EXERCISE 1
Translate into Spanish this sentence from the article on exercise and breast cancer: "The findings reveal that women who exercised the most between the surgery and starting their assigned therapy were the ones affected least by fatigue and depression."
EXERCISE 2
According to the article on exercise and breast cancer, how many women did the researchers recruit?

PROVIDED TEXT
◇ ◇ ◇

Exercise seems to be the key in helping breast cancer patients combat depression and fatigue during cancer treatments, according to new research presented at the annual meeting of the Society of Behavioral Medicine.
Depression is one of the most common mental health concerns. About 17 million Americans will suffer from depression at some point in their lives and according to the World Health Organization. Symptoms of depression include feeling sad, unable to enjoy things in life, significant changes in sleep and appetite, and lethargy.
Researchers recruited 240 women with non-metastatic breast cancer, anywhere from 4 to 10 weeks after they’d undergone cancer surgery.
One group was placed in a 10-week program focused on cognitive behavioral stress management, while the other group attended a one-day “self-help” group. Researchers also recorded how much exercise each participant was getting.
The findings reveal that women who exercised the most between the surgery and starting their assigned therapy were the ones affected least by fatigue and depression.
“Women who are physically active may also have more confidence in their own ability to continue with family-related, household, work-related, or social activities, which bring meaning and satisfaction to their lives,” Jamie M. Stagl, M.S., doctoral student at the University of Miami, said in a statement.
“This may lead to appraisals of lower fatigue, heightened quality of life, and less depression.”
Experts generally recommend to exercise at least 20 minutes every day to see the most benefit from the activity. If you cannot exercise every day, every other day is also very helpful according to the research. Exercise can take many forms — from jogging or biking, to swimming or working out at home or at a local gym.

◇ ◇ ◇

DATA SECTION
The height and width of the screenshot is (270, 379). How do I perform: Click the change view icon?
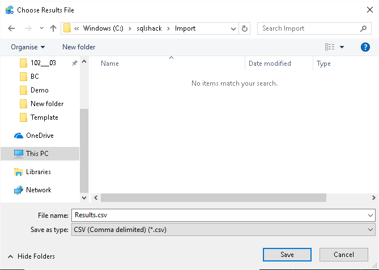click(x=330, y=47)

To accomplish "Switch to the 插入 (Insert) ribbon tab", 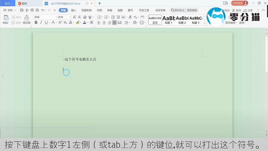I will click(74, 10).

◇ ◇ ◇

WRITTEN REPLY 1
Los hallazgos revelan que las mujeres que más ejercicio hicieron entre la cirugía y el inicio de la terapia que se les asignó fueron las menos afectadas por la fatiga y la depresión.

WRITTEN REPLY 2
240 women with non-metastatic breast cancer.